Countries that need a visa

List of countries that require a visa and have limited stays in Georgia.

For countries not in the 98 listed above, requirements will vary, but mostly they need to apply for a multiple-entry e-visa that is valid for either 90 out of 180 or 30 out of 120 days. Basically, spend 90 days in Georgia, 90 days out; 30 days in; 90 out. There are actually some surprises on this list, like China, Hong Kong, and India, all of which are subject to the 30/120 rule.

Getting in with a visa from another country

This one is a little weird for me, but as I understand it, if you already have a visa or residency permit for certain countries, you can enter Georgia visa-free for 90 days in a 180-day period. It seems as if it counts as your visa for Georgia. Maybe this is just something I haven’t bothered to notice in other countries, but it’s an interesting idea! Perhaps the assumption is that if these countries will let you in you’re a safe bet?

Countries that can’t enter at all

A helpful map of countries that are allowed to enter Georgia (green) and countries that are not (red). If you like “Where’s Waldo” books you’ll have fun trying to find the red one.
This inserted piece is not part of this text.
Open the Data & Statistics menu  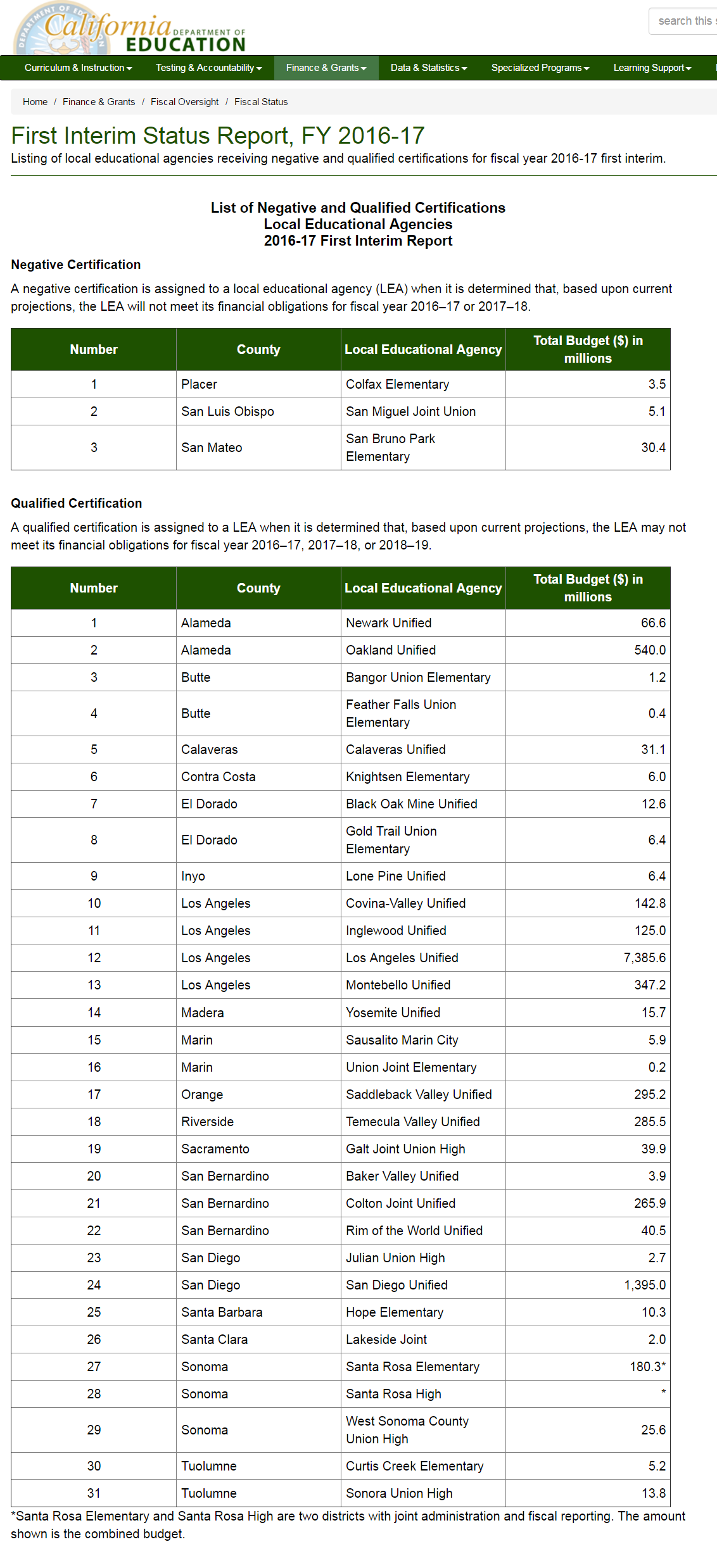pyautogui.click(x=428, y=68)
It’s Taiwan. Literally just Taiwan. This is a little bizarre, given that even North Koreans can get visas, but it’s definitely on the books. This is most likely due to pressure from China, which doesn’t like other countries to recognize Taiwan/the Republic of China as a sovereign nation, and Georgia’s not in much of a position to refuse.

Other visas

There are a few other categories of Georgian visa, but because they’re a bit more specialized I won’t really cover them in detail here. The short version:

  • Diplomatic visas (you’ll know if you need this)
  • Special visas (covers a lot of random categories, mostly related to state and non-state organizations)
  • Immigration visas (Coming to study, work, see your family, or otherwise stay for a while? This is for you!)
  • Transit visas (You can stay for 10 days on this)

For more detailed information on visas and procedures, you can check out the Georgian government’s immigration website.

This Post Has One Comment

  1. Jimmy L.

    Well ,the country of Georgia seems like a good place to live. I will visit there a few times and check it out. I am American now living in Philippines 9 years. Georgia might be my new home or at least visit once a year for a few months at a time.